Bohaterowie książki „Milion dobrych uczynków”, Frank i jego mama, wygrywają na loterii ponad 20 milionów koron. Wydawać by się mogło, że dla kobiety samotnie wychowującej syna i zarabiającej na życie sprzątaniem wygrana będzie rozwiązaniem wszelkich problemów. Nic bardziej mylnego. W małej miejscowości, w której mieszkają świeżo upieczeni milionerzy, wszyscy szybko dowiadują się o wygranej i… problemy dopiero się zaczynają.

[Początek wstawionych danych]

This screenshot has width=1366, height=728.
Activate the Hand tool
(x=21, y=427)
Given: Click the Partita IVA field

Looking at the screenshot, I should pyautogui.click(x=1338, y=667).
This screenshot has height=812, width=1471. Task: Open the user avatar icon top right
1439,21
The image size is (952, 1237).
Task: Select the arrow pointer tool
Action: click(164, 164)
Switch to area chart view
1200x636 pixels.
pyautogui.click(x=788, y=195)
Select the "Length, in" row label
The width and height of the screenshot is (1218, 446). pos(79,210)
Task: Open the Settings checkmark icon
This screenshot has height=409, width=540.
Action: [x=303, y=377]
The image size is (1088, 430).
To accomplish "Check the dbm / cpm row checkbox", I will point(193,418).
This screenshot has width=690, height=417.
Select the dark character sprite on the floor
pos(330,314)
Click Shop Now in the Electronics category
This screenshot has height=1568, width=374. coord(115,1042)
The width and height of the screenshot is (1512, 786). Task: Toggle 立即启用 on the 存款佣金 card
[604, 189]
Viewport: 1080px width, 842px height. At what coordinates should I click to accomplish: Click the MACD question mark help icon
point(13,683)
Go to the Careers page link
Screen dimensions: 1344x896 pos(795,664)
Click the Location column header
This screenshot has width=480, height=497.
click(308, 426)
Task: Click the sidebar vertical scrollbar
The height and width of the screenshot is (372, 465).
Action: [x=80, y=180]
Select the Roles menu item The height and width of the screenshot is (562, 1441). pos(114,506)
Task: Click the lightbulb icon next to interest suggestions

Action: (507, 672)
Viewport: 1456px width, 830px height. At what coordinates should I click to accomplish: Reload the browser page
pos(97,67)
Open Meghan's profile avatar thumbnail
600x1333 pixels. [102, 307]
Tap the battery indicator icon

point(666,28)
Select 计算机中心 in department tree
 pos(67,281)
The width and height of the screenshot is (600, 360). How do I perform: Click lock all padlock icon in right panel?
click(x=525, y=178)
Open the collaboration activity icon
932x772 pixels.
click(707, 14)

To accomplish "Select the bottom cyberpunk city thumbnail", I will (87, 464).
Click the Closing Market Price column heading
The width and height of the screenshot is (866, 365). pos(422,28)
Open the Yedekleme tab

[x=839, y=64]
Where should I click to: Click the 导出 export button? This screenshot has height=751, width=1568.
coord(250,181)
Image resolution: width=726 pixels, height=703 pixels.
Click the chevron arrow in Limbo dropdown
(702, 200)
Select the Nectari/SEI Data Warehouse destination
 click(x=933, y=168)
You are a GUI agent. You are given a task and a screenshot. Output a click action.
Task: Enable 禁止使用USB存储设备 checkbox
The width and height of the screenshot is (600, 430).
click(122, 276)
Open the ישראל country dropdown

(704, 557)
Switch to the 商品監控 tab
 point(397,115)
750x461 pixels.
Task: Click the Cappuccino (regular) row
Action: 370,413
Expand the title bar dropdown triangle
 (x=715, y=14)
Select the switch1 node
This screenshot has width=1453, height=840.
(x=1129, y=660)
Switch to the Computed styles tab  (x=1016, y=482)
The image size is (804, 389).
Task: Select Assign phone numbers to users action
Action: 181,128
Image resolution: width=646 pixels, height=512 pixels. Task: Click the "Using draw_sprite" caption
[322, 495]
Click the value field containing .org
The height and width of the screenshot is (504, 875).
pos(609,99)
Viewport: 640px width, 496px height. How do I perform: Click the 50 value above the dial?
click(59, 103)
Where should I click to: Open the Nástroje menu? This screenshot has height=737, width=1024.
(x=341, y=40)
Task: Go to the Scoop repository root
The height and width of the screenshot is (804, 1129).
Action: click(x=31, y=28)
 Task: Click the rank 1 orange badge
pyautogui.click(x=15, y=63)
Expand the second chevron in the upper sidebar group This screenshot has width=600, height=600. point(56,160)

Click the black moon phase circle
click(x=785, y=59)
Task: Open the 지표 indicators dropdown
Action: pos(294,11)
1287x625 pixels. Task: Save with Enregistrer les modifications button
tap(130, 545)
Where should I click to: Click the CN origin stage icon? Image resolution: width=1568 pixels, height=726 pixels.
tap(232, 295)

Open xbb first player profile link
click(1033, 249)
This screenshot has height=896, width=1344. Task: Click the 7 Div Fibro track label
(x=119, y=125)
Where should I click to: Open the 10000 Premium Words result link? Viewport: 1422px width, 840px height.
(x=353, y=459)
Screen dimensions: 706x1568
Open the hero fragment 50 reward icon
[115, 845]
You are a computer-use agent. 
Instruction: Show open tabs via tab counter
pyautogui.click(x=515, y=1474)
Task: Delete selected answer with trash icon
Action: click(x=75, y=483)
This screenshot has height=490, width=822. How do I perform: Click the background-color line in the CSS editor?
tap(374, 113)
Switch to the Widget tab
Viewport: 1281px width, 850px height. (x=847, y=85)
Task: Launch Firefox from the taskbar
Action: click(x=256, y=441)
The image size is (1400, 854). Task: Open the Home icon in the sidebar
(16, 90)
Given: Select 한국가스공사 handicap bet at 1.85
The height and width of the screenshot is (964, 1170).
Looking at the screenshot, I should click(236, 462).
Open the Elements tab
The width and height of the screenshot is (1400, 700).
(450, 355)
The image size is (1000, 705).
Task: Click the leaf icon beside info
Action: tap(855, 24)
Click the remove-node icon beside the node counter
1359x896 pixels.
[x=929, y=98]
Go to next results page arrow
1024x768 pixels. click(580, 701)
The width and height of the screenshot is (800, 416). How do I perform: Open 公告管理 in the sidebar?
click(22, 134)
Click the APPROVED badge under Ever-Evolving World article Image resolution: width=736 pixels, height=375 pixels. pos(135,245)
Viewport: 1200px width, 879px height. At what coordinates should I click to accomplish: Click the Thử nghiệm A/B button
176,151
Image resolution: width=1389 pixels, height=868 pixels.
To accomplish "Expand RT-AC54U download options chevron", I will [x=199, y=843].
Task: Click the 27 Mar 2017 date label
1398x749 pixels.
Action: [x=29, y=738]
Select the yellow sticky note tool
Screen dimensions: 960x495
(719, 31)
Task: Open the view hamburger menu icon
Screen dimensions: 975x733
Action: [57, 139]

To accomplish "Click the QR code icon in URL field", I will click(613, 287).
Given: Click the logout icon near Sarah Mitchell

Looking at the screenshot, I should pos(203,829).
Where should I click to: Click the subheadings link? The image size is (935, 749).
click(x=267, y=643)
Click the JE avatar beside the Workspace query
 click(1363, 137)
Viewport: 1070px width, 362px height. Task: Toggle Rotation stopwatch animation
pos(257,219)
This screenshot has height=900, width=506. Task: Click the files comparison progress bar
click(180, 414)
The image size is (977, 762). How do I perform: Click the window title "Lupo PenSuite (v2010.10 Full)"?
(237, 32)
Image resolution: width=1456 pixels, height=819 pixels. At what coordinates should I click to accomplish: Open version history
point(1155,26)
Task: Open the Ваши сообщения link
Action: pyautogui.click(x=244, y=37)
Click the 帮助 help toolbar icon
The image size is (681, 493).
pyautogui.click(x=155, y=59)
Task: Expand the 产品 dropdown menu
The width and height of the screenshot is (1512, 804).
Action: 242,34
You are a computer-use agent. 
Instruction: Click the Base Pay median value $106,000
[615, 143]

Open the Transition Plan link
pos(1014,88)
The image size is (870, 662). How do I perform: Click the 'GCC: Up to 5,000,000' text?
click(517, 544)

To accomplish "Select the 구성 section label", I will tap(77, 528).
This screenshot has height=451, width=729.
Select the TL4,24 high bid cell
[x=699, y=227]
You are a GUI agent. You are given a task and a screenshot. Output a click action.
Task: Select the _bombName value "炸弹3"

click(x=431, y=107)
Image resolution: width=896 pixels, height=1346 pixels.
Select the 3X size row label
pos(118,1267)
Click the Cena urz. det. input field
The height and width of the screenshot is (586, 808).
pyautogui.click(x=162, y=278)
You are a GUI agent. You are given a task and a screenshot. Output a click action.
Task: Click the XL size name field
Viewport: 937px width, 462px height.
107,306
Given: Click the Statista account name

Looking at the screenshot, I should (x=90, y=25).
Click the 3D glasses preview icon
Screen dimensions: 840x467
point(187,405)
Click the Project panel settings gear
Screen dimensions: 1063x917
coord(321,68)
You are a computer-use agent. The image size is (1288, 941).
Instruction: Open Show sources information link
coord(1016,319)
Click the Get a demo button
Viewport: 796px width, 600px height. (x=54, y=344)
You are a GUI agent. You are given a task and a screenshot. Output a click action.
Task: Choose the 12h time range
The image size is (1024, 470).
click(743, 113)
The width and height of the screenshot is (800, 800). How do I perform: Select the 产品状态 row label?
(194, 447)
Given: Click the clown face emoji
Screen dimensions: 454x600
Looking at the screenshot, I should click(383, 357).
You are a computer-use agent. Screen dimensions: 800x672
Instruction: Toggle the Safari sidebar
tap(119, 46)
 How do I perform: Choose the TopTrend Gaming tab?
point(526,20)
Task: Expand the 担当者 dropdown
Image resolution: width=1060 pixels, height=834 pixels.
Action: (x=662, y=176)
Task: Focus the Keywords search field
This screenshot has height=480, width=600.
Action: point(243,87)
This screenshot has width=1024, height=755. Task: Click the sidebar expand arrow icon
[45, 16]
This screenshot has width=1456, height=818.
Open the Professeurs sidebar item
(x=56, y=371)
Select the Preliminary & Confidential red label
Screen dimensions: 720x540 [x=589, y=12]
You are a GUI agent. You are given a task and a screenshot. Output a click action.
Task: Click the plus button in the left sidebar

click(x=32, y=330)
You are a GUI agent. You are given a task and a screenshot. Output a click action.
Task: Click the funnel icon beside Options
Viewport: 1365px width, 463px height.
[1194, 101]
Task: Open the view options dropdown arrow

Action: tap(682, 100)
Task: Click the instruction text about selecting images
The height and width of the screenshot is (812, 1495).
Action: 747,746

Wszyscy oczekują, że Frank i mama podzielą się z nimi wygranymi milionami. Urywają się telefony od członków bliższej i dalszej rodziny. Sąsiedzi przychodzą po pożyczki i oczekują, że mama dopłaci za nich brakującą kwotę w sklepie, a obcy ludzie piszą listy, w których opisują swoje problemy i proszą o wsparcie. Frank też dostaje od kolegów ze szkoły długą listę życzeń. W końcu mama ogłasza konkurs: osoba, która zrobi coś wyjątkowo miłego dla innych, otrzyma „miłylion”. Mieszkańcy wioski prześcigają się w byciu miłym i robieniu dobrych uczynków, a mama i Frank wyjeżdżają na wakacje…

A co Ty byś zrobił z wygraną?

Mama Franka chce zapłacić komuś za robienie dobrych uczynków, a poznany na wakacjach Magnus płaci innym dzieciom za robienie złych rzeczy. Z SMS-owych relacji od przyjaciół Frank dowiaduje się, że niektórzy mieszkańcy są mili tylko na pokaz, są też tacy, którzy sabotują dobre uczynki sąsiadów. Frankowi ciężko się w tym wszystkim odnaleźć. Wygrana na loterii to dla chłopca prawdziwa szkoła życia.

„Milion dobrych uczynków” to książka, która wciąga, bawi i skłania do refleksji na temat pieniędzy i wartości niematerialnych.

Punkt wyjścia do rozmowy

Warto poczytać razem z dziećmi i porozmawiać po lekturze. A tematów na pewno nie zabraknie. Zaprzyjaźnione dziesięciolatki zastanawiały się,

  • czy milionerzy mają obowiązek dzielenia się swoim majątkiem,
  • czy dobre uczynki robione dla pieniędzy są dalej dobrymi uczynkami.
  • jakie marzenia moglibyśmy zrealizować dzięki pieniądzom, a czego nie da się kupić,
  • czy pieniądze mogą zmienić człowieka na gorsze,
  • do czego ludzie są gotowi posunąć się dla pieniędzy,
  • czy można manipulować ludźmi przy pomocy pieniędzy,
  • czego byśmy nigdy nie zrobili dla pieniędzy itd.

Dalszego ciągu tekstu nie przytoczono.